- Task to complete
Which lines in the entries below contain the string "agent"? Show each of them in full.

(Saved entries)
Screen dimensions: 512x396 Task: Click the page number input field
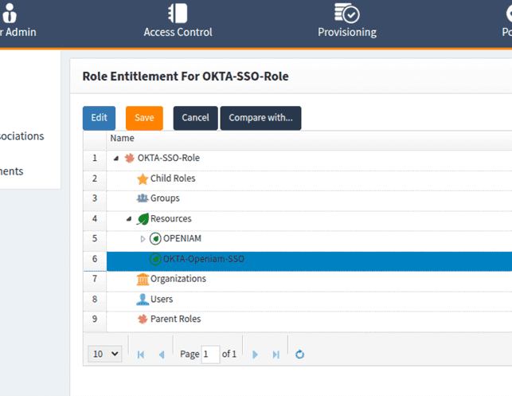pyautogui.click(x=210, y=354)
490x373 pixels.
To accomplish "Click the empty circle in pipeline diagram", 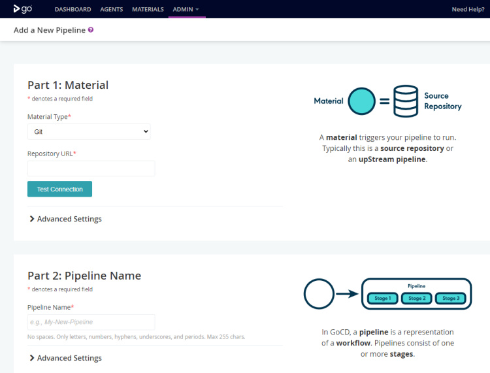I will click(319, 294).
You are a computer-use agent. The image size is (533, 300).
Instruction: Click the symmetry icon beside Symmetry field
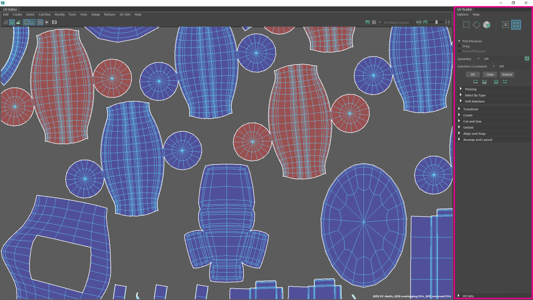pyautogui.click(x=527, y=59)
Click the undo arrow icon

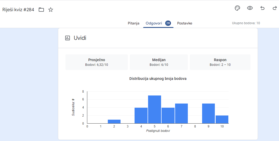tap(262, 8)
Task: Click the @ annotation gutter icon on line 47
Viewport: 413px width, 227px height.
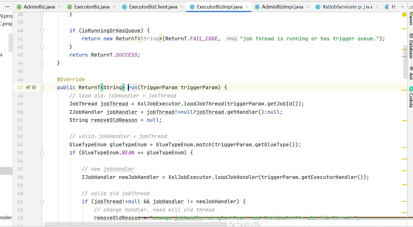Action: [x=34, y=87]
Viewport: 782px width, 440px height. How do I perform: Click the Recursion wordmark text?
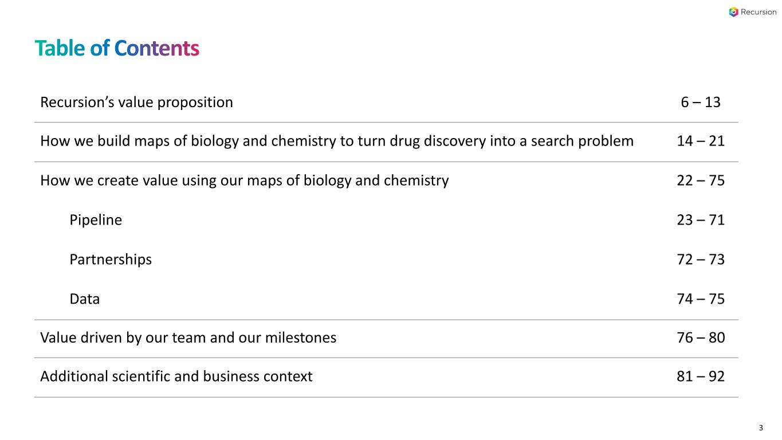pyautogui.click(x=759, y=12)
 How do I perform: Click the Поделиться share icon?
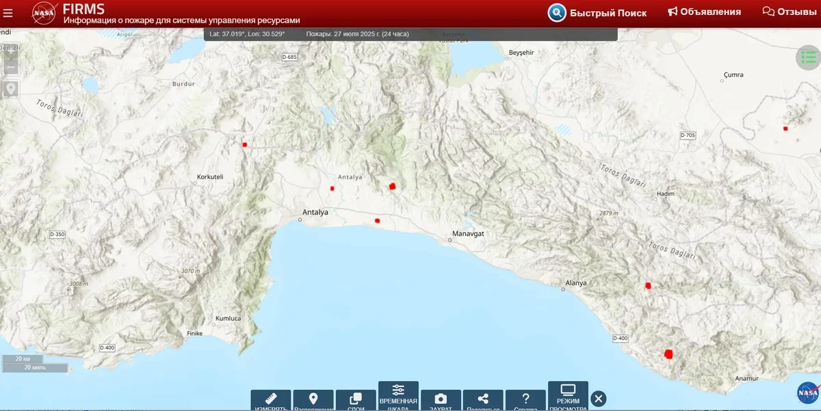click(483, 399)
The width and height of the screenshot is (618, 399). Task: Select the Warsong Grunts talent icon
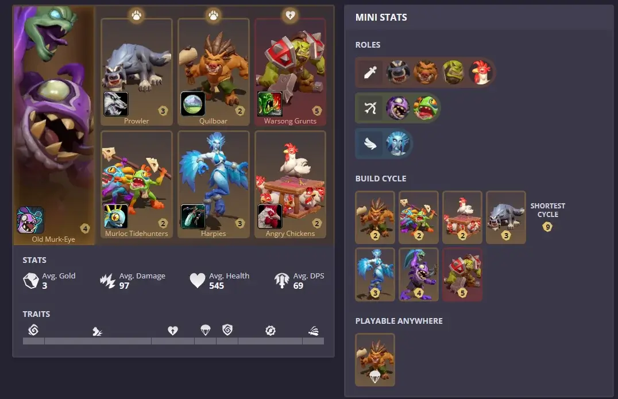(x=269, y=104)
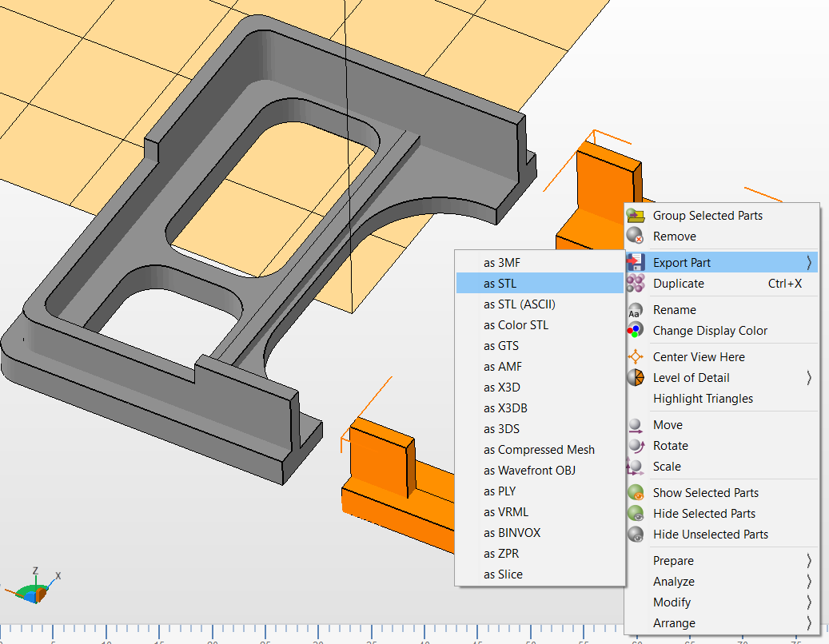Click Highlight Triangles entry

703,399
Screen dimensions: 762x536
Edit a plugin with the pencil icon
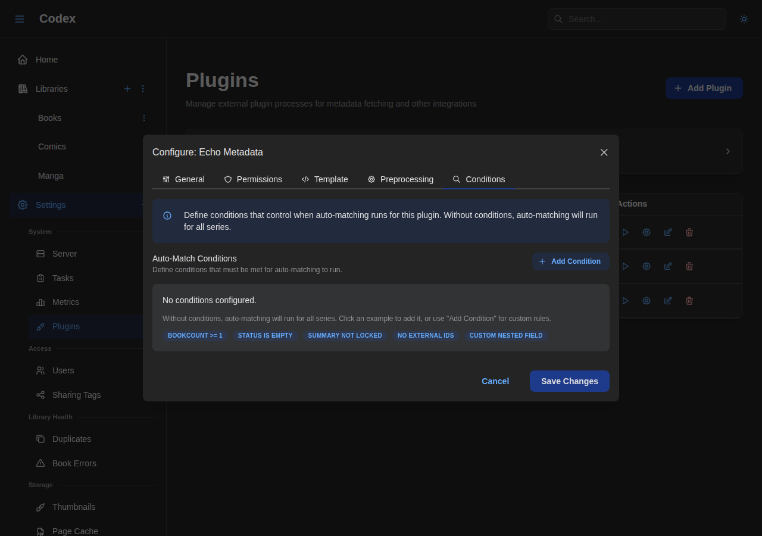coord(667,232)
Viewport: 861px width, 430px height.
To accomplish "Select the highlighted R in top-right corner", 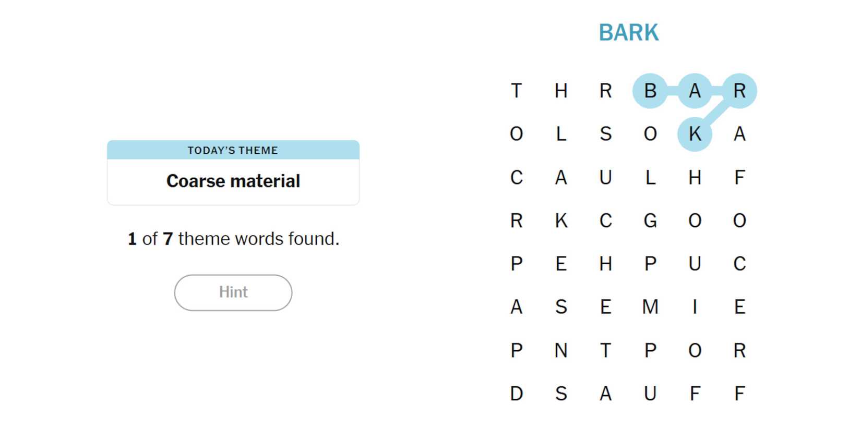I will 739,91.
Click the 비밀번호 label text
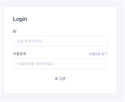The image size is (125, 102). tap(20, 54)
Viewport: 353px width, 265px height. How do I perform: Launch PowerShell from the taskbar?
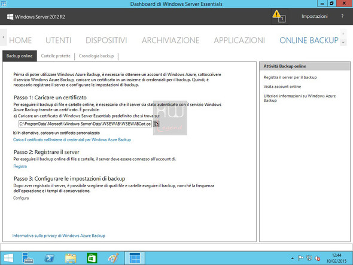[x=49, y=258]
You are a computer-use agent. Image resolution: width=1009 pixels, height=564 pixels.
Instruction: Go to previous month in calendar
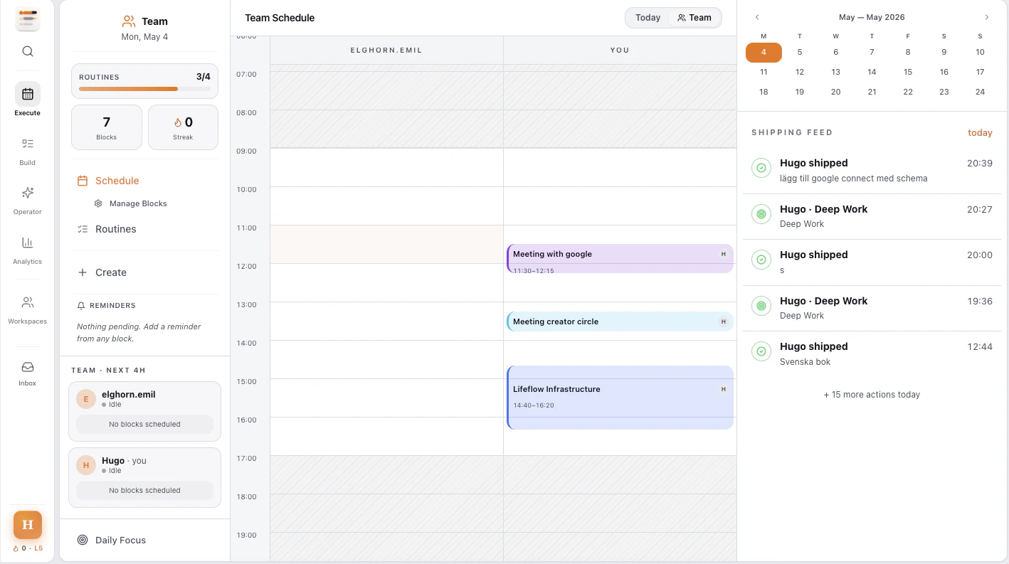757,17
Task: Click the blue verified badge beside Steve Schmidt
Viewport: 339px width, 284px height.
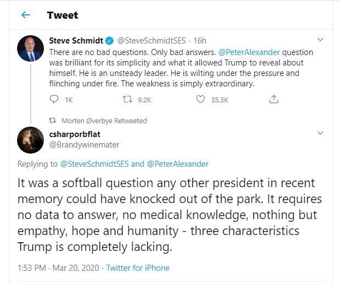Action: (109, 40)
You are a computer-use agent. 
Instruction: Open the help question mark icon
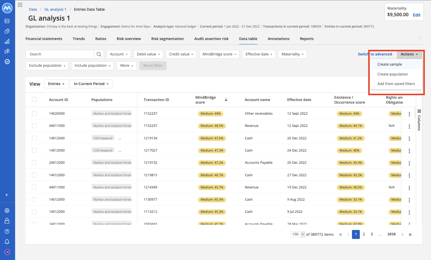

- Solution for this problem
You are a computer-use agent. The image size is (533, 300).
You are a computer-use agent. Image resolution: width=1009 pixels, height=564 pixels.
You are a computer-use agent. 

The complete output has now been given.